Dissertations, Theses, and Capstone Projects

Date of Degree

9-2020

Document Type

Dissertation

Degree Name

Ph.D.

Program

Criminal Justice

Advisor

Kevin T. Wolff

Committee Members

Preeti Chauhan

Lila Kazemian

Adam Fine, External Reader

Subject Categories

Criminology | Education

Keywords

education, school discipline, suspension, student development, educational trajectories, academic outcomes

Abstract

Purpose: The literature on exclusionary school discipline has repeatedly documented disparities in its use and its relationship to various negative outcomes, causing the use of suspensions to become a pressing concern in the United States. The goal of this dissertation is to add this body of literature by being the first to examine the educational trajectories youth take after first being suspended, and how the effect of school punishment on trajectories may be more severe for subgroups of students disproportionately affected by school discipline and often underserved in school settings.

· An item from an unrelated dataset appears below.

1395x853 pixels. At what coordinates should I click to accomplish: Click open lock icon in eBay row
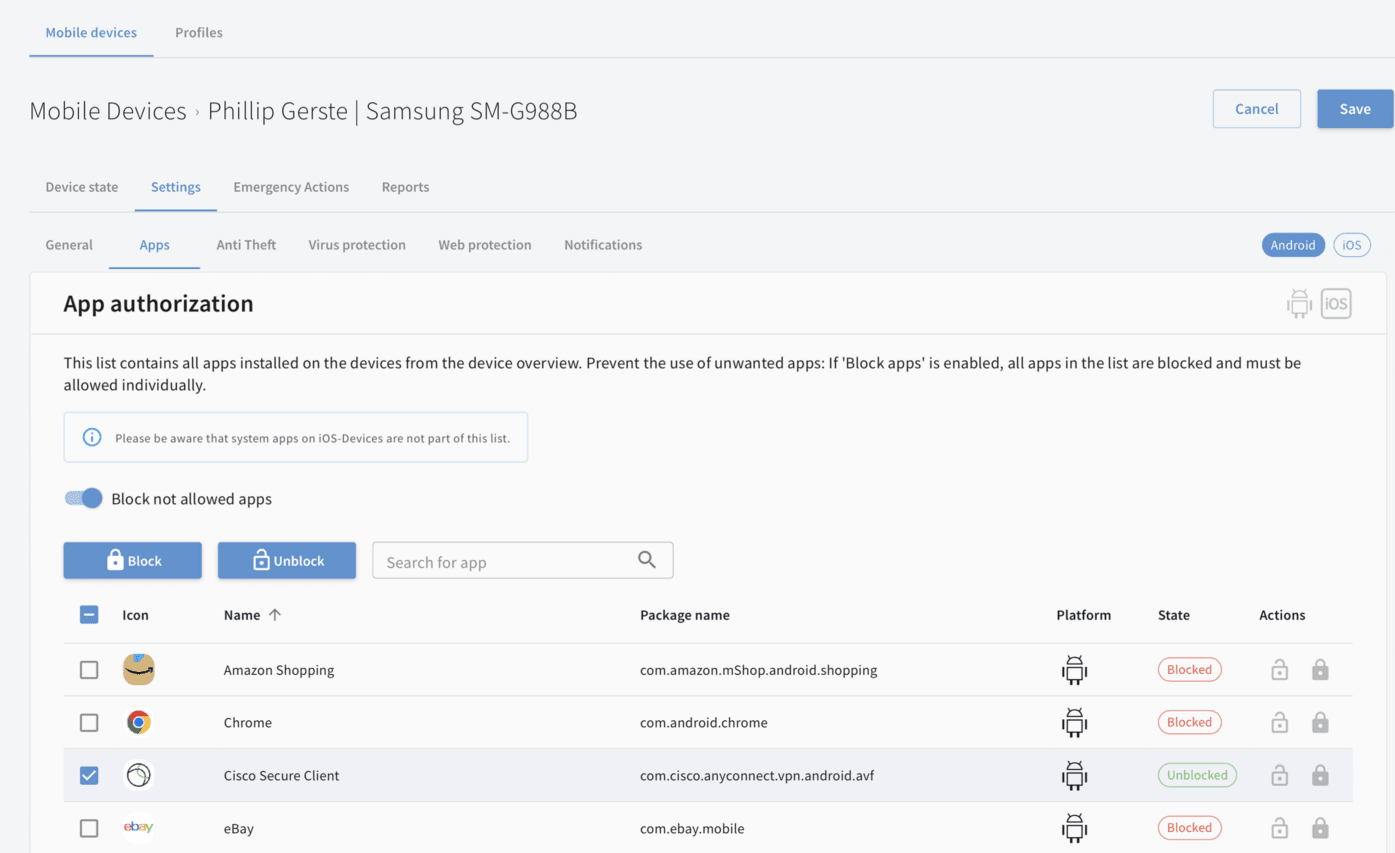coord(1279,828)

Methods: New York City Department of Education data is used to follow a cohort of students beginning 6th grade in SY 2009-2010 (N=66,660) through middle and high school. Multilevel modeling and regressions with clustered standard errors are used to examine factors related to suspension experiences. Next, multi-trajectory modeling is used to determine students’ educational trajectories of school engagement (i.e. GPA, attendance, and discipline) from 7th through 12th grade, and multinomial logistic regression is used to explore how suspension predicts youths’ trajectories of engagement in school. Predicted probabilities are then calculated to determine how suspension interacts with race/ethnicity, socioeconomic status, and disability status to predict students’ educational development. Finally, structural equation modeling is used to examine how these trajectories help to explain the relationship between suspension and academic outcomes.

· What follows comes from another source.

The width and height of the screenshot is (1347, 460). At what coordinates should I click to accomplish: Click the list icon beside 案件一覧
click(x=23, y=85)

Findings: Students of color, students with disabilities, and economically disadvantaged students are all more likely to be suspended than their counterparts, though only students of color are at risk of receiving longer suspensions. Suspension increases the likelihood of group membership in more problematic educational trajectories. For Black and Hispanic/Latinx students, economically disadvantaged students, and students with a disability who have a lower probability of following the most engaged trajectory and a higher probability of following the most disengaged trajectory in grades 7-12, suspension represents an additional significant barrier to success. Suspension is related to academic outcomes both directly and indirectly through the effect it has on educational development.

Conclusion: Suspension has long-term consequences for students’ educational development and outcomes. It is also directly at odds with efforts to eliminate long-standing inequities in academic achievement and attainment through the disproportionate effect it has on students who are most likely to be suspended and have historically been underserved in school settings.